In Myrtle Beach, there’s nothing better than t-bone steaks, cheesy eggs, and a mimosa by the carafe to sooth the previous day’s shenanigans of dancing on the hotel balcony and slurping Blue Hawaiians out of pineapples on Ocean Boulevard. These restaurants will both rejuvenate and make diners never think of another IHOP or Waffle House breakfast again.Read More
7 Spots for a Fulfilling Breakfast in Myrtle Beach
From egg Benedicts to fish and grits
Hi-Fi Coffee Bar
As customers sip their Guatemalan cold brew, they are also taking a glimpse five years into the Myrtle Beach culinary future, where (hopefully) eclecticism reigns over tradition, and people give a damn if the coffee is sourced from local roasters, and baristas take pride in their latte foam art.

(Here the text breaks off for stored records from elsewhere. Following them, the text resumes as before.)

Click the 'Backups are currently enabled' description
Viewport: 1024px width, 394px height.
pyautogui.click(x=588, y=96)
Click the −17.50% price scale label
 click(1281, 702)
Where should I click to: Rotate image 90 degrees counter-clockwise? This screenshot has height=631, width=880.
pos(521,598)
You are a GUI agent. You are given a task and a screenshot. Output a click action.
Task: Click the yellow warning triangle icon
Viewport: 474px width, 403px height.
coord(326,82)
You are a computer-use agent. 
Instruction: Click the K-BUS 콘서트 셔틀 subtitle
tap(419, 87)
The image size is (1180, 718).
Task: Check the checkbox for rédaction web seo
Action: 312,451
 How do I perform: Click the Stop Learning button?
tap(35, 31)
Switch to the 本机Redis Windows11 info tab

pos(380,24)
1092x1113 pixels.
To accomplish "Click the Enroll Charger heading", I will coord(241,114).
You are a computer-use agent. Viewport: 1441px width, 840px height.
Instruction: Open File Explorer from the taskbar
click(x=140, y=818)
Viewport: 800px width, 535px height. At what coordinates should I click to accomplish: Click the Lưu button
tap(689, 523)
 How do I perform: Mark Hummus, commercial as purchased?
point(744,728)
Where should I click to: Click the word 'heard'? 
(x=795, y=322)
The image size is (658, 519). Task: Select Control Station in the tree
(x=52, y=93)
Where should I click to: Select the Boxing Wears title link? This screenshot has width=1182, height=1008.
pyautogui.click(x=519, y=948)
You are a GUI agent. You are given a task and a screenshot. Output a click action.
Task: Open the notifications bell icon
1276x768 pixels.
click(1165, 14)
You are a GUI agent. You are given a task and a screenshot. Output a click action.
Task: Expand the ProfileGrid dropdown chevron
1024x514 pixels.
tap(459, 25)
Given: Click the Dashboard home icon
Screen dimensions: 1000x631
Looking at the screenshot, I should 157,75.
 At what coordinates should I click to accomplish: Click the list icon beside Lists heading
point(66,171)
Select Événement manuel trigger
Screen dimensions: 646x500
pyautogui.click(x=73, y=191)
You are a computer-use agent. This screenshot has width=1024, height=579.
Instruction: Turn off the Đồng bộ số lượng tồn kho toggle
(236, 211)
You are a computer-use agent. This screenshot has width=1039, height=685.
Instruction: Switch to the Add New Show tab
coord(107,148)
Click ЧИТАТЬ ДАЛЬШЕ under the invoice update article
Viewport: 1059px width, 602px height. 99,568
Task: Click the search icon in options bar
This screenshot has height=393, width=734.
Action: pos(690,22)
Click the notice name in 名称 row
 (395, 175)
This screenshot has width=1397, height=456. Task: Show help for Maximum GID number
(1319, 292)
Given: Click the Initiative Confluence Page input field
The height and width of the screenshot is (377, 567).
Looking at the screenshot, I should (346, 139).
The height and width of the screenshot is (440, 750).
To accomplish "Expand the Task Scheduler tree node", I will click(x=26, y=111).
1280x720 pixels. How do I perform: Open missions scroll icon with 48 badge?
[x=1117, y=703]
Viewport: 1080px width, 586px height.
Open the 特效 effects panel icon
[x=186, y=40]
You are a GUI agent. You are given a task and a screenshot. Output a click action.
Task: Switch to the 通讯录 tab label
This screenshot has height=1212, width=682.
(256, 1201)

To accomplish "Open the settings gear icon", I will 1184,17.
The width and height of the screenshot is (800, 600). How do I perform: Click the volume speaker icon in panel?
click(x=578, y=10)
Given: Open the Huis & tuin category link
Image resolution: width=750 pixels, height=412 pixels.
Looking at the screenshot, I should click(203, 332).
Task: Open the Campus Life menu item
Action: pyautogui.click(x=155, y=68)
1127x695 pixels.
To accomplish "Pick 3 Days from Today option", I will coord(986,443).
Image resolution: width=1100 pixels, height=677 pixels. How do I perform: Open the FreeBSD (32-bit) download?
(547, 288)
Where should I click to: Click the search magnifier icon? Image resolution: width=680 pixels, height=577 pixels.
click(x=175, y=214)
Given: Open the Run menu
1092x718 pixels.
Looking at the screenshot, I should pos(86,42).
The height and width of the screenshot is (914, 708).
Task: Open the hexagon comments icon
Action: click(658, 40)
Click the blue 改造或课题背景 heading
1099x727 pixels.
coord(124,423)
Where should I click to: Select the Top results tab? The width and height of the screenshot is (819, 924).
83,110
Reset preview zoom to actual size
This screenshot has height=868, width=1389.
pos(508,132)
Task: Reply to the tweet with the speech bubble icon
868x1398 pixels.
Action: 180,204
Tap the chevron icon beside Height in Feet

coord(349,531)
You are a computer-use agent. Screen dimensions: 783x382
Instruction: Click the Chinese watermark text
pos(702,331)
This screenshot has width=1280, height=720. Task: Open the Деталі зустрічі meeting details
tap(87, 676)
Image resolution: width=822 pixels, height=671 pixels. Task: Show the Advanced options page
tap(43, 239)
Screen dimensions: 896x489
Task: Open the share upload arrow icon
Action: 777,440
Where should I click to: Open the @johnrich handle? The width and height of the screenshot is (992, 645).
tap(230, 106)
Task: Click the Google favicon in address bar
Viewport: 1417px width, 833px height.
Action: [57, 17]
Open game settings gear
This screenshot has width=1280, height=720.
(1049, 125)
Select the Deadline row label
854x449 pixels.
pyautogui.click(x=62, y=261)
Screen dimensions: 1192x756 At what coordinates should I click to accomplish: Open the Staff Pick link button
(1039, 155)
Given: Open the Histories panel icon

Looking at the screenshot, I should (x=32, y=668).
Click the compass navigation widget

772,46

The place is always full of hipsters rummaging through the bin of vinyl records, buying merch to take back with them, and getting their fill of blueberry scones and sandwiches with bacon, egg and cheese on everything bagels.
Croissants Bistro and Bakery
The croque madame at Croissants could very well be the reason chef Heidi Vukov was appointed as the 2018 South Carolina Chef Ambassador. Dining alfresco under the striped awning at a sidewalk table gives customers the feeling that they are dining at some cafe on the Rue Jean Baptiste Pigalle in Paris — not Robert Grissom Parkway. Croissant is so successful that it opened up a second location beside sister restaurant Hook & Barrel.
Donald's Pancake House
Myrtle Beach and Gatlinburg, Tennessee, go back and forth holding the title of having the most independently-owned pancake houses per person in the country. There’s a lot here: Harry’s, Olympic Flame, Hot Stacks; the list goes on and on. But it’s hard not to stop at Donald’s Pancake house when the words “FISH AND GRITS” flash onto the restaurant’s jumbotron. The fish is grouper filet; the grits are creamy; and all of it comes together with a mushroom and scallion gravy. And of course it is a pancake house so there are hundreds of other menu items that customers can butter up and pour syrup on.
Magnolia’s At 26th
Magnolia’s is the most popular buffet on the beach that doesn’t do Calabash-style anything. The lunch buffet is beloved for pans of candied yams, collard greens, and piles of fried chicken glistening from behind the sneeze guard, but for the early birds, the breakfast buffet is like Shoney’s (in its heyday), but on steroids. For under 10 bucks, customers can get their fill of bacon, fluffy eggs, and buttermilk biscuits to hide with sausage gravy.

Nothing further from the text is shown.